Yes, it's frustrating to see any team give up three goals in the space of about thirty minutes, let alone in a ninety minute game. And we all know that Shuttleworth can be a good keeper, and arguably played his way into the tail end of All-Star Game consideration last year in the first half. But no keeper, not even Tim Howard or Nick Rimando can save everything a porous defense lets through on net.

For the record, you can include me in the group of people that expected to see Brad Knighton in goal for the Revs in Houston on Saturday. I think Knighton won the job in preseason camp based on his performances, and the defense in particular played better with Knighton in goal. That could be a coincidence since the Revs often played a lot of difference combinations on defense due to injuries but I'm also okay with either Bobby or Brad starting in goal.

Now, that doesn't mean that Shutlleworth doesn't have his limitations. We know he's a good shot stopper, but often complain about his positioning and his ability to come off his line. He just doesn't appear comfortable in the air collecting crosses most of the time and that was evident again against the Dynamo. And it's not just his positioning individually, it's his positioning of his defense as well.

It shouldn't take Shuttleworth or head coach Jay Heaps three goals to figure out they're doing something wrong defensively. Adjustments must be made sooner and Bobby needs to be able to command his backline to prevent breakdowns. And sadly, I don't think he reads the game as well as he needs to but nothing was going to save yesterday's game after that dismal start by the Revs defense.

Now, would I have liked Bobby to save Bruin's second goal after the turnover by Caldwell/Mullins, yes, I would. He's not in the best position and, yes, I know Bruin is completely unmarked on the back post, but I don't think that's his best effort just sticking out the left leg there. I would have rather see him attack where the ball is going to be and make himself bigger, force Bruin to get the ball over him (think what Tally Hall did vs. Jerry Bengtson) rather than just redirect the ball into the corner. Yes, it's a nit pick, but great keepers pull off the impossible to keep their teams in the game.

Yes, Bobby had several amazing saves on breakaways and uncontested shots in the second half, and that shows his capabilities as a keeper in MLS. He even got nominated for MLS' Save of the Week for his save on Andrew Driver, and his breakaway stuff on Bruin was probably in the conversation as well. But at that point, the game is probably not in doubt, with Houston well on their way to their first win of the year.. A great keeper finds a way to keep his team in the game even when they're playing at their worst. Shuttleworth on Saturday was good at times, but he was not great all the time. And no, I don't think it's unfair to ask my six-year veteran keeper to be at his best all the time and I don't and can't expect him to save every shot. Even if he saved Bruin's second goal, would I have expected the Revs to win? Absolutely not, but the game shouldn't have been over inside of thirty minutes either.

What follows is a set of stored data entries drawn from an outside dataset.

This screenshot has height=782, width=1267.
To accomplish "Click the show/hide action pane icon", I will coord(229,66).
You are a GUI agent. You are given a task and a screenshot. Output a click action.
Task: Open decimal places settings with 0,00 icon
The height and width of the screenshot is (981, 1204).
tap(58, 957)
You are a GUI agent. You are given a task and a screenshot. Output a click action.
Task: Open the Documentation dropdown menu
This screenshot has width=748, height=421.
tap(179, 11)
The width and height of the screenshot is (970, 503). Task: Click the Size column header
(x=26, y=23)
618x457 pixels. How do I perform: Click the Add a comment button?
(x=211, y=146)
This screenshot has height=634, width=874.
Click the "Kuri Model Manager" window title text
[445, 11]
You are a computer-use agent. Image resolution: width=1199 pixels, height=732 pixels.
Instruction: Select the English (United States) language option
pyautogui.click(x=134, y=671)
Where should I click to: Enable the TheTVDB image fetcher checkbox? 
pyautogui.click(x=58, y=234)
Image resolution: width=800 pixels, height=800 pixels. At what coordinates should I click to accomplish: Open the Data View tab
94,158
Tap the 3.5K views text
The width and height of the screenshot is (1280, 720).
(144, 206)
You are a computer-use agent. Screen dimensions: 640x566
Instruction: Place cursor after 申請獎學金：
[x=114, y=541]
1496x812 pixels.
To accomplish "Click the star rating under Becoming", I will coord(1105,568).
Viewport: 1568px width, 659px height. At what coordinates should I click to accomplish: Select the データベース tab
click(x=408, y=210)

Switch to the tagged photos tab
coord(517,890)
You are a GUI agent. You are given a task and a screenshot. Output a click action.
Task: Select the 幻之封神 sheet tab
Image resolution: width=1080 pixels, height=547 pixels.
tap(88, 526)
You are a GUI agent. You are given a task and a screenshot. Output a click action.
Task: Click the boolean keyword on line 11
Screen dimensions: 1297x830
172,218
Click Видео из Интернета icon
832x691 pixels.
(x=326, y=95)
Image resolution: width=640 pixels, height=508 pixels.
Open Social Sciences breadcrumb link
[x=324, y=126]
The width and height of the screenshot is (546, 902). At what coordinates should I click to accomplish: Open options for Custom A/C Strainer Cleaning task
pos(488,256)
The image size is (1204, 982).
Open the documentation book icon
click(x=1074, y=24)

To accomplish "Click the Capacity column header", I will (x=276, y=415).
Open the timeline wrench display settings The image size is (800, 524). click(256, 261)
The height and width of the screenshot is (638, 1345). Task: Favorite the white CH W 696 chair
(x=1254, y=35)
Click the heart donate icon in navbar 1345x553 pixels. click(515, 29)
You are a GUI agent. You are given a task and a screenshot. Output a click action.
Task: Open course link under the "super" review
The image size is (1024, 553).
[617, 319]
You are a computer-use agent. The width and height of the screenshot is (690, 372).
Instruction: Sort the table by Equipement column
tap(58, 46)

Regardless, even a great performance in goal by Shuttleworth or Knighton was not going to save that game for the Revs. The defense was bad, the offense was wasteful and one position on the field isn't going to change everything that was wrong on the field for New England last weekend. But a great game from your keeper can rescue at least a draw, or even a win as Real Salt Lake's Nick Rimando proved against the Los Angeles Galaxy.

And we saw New England at least put together moments where they looked dangerous on the attack. The finishing was dreadful but the creativity and ability were clearly there. Could one save in the thirteenth minute to keep the game at 1-0 made that much of a difference?

We'll never know. But I do know this, if the Revolution defense plays that poorly, not even Matt Reis can dig the Revs out of a hole that big.